BUG: DataFrame.agg({'col': 'size'}) not working #16405

Closed
chmp opened this Issue May 21, 2017 · 4 comments

Comments

Projects
None yet
4 participants
@chmp

chmp commented May 21, 2017

size aggregation does not seem to work properly when used with ungrouped dataframes. When replacing size with count the examples run through. However, this change null semantics, counting nulls (size) in contrast to skipping nulls (count). The examples below are for Pandas version 0.20.1.

When used with .groupby(...), size aggregation works as expected:

>>> pd.DataFrame({'g': [0, 0, 1], 'v': [1, 2, None]}).groupby('g').agg({'v': 'size'})
   v
g   
0  2
1  1

Without .groupby, it raises an recursion error:

>>> pd.DataFrame({'g': [0, 0, 1], 'v': [1, 2, None]}).agg({'v': 'size'})
---------------------------------------------------------------------------
RecursionError                            Traceback (most recent call last)
<ipython-input-15-5fc5c38cdb5f> in <module>()
----> 1 pd.DataFrame({'g': [0, 0, 1], 'v': [1, 2, 3]}).agg({'v': 'size'})

/Volumes/Home/venvs/py3-data-science/lib/python3.5/site-packages/pandas/core/frame.py in aggregate(self, func, axis, *args, **kwargs)
   4250                 pass
   4251         if result is None:
-> 4252             return self.apply(func, axis=axis, args=args, **kwargs)
   4253         return result
   4254 

/Volumes/Home/venvs/py3-data-science/lib/python3.5/site-packages/pandas/core/frame.py in apply(self, func, axis, broadcast, raw, reduce, args, **kwds)
   4322         # dispatch to agg
   4323         if axis == 0 and isinstance(func, (list, dict)):
-> 4324             return self.aggregate(func, axis=axis, *args, **kwds)
   4325 
   4326         if len(self.columns) == 0 and len(self.index) == 0:

... last 2 frames repeated, from the frame below ...

/Volumes/Home/venvs/py3-data-science/lib/python3.5/site-packages/pandas/core/frame.py in aggregate(self, func, axis, *args, **kwargs)
   4250                 pass
   4251         if result is None:
-> 4252             return self.apply(func, axis=axis, args=args, **kwargs)
   4253         return result
   4254 

RecursionError: maximum recursion depth exceeded
@jreback

This comment has been minimized.

Show comment
Hide comment
@jreback

jreback May 21, 2017

Contributor

hmm, that doesn't seem friendly. I think the issue is that size needs to be special cases in .agg because its a property on a Series/DataFarme and a function in .groupby.

Contributor

jreback commented May 21, 2017

hmm, that doesn't seem friendly. I think the issue is that size needs to be special cases in .agg because its a property on a Series/DataFarme and a function in .groupby.

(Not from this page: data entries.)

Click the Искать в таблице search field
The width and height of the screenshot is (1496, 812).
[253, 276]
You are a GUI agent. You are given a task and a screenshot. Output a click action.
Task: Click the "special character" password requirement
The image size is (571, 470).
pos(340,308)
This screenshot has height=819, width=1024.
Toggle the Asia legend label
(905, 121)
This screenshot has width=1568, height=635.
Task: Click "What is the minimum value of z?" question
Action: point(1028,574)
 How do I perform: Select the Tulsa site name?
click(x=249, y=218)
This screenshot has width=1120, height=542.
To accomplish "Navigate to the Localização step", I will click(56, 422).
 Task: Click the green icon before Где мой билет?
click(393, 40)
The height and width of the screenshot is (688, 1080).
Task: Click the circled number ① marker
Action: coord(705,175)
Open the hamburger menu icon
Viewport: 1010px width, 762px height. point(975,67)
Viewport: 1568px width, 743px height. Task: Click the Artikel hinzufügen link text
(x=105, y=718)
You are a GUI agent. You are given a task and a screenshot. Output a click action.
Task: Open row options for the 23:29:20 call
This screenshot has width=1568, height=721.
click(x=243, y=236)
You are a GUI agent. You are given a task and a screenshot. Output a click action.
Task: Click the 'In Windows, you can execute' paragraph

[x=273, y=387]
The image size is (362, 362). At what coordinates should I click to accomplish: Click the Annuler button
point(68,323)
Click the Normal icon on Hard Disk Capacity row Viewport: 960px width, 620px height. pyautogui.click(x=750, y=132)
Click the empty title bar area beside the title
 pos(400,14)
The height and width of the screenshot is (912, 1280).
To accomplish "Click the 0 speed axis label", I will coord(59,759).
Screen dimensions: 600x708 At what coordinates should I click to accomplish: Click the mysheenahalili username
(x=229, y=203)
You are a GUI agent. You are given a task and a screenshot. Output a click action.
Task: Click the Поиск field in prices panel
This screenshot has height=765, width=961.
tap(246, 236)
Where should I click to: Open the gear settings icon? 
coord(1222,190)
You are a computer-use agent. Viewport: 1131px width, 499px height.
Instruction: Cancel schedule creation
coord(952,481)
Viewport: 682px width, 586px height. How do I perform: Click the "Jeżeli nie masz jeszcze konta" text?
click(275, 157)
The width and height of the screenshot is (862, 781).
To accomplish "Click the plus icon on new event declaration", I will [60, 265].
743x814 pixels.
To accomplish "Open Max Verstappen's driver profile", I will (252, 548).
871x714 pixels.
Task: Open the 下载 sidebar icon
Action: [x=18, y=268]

@jreback jreback added this to the Next Major Release milestone May 21, 2017

@jreback jreback changed the title from DataFrame.agg({'col': 'size'}) not working to BUG: DataFrame.agg({'col': 'size'}) not working May 21, 2017

@pvomelveny

This comment has been minimized.

Show comment
Hide comment
@pvomelveny

pvomelveny May 22, 2017

Contributor

Hey there, I started looking into this as part of the PyCon sprint.

Using the example:

>>> pd.DataFrame({'g': [0, 0, 1], 'v': [1, 2, None]}).agg({'v': 'size'})

I tracked down where the error that gets passed by is. In pandas/core/base.py:

def _try_aggregate_string_function(self, arg, *args, **kwargs):
        """
        if arg is a string, then try to operate on it:
        - try to find a function on ourselves
        - try to find a numpy function
        - raise
        """
        assert isinstance(arg, compat.string_types)

        f = getattr(self, arg, None)
        if f is not None:
            return f(*args, **kwargs)

        f = getattr(np, arg, None)
        if f is not None:
            return f(self, *args, **kwargs)

        raise ValueError("{} is an unknown string function".format(arg))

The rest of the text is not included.